[Task objective]: Print every line of the entries from the line with "The image size is (500, 280)." to the line with "Action: coord(406,249)", including both of those lines. Omit the pictures from your output.

<<<<

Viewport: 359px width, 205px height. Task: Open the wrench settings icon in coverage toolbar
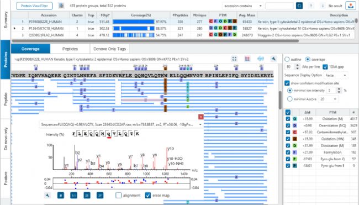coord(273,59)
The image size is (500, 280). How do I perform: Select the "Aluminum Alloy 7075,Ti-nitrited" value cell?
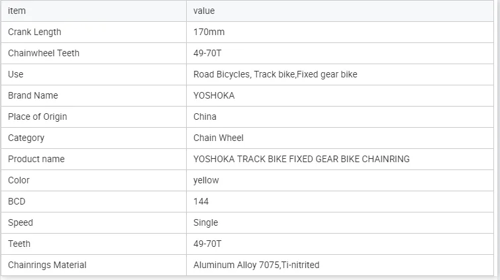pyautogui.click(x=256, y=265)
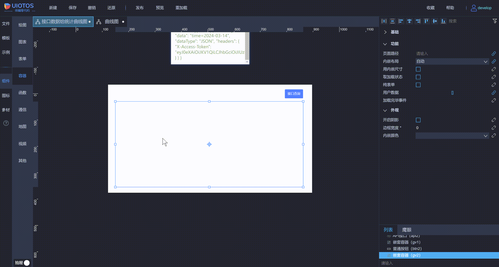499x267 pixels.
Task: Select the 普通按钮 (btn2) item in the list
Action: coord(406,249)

>>>>
<<<<

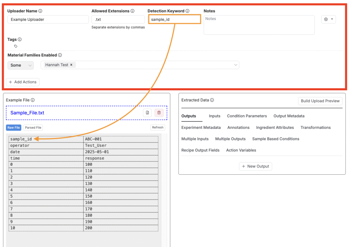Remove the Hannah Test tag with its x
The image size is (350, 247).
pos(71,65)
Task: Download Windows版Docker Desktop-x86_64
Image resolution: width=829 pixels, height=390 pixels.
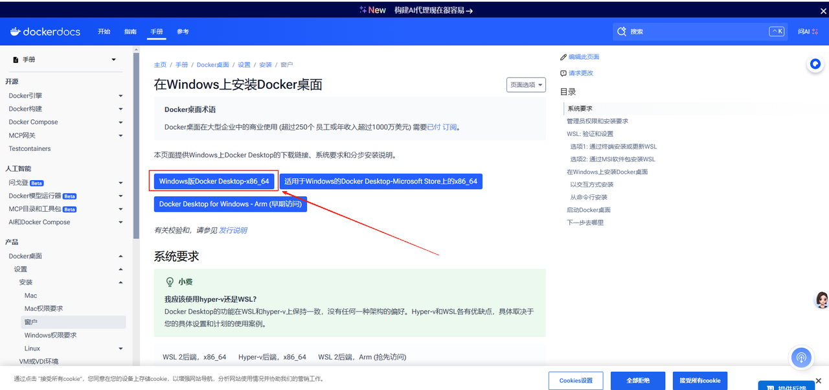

>>>>

[Solution for this problem]:
The image size is (500, 280). How do I perform: Select the "Aluminum Alloy 7075,Ti-nitrited" value cell?
pyautogui.click(x=256, y=265)
499x267 pixels.
Task: Select the 普通按钮 (btn2) item in the list
Action: coord(406,249)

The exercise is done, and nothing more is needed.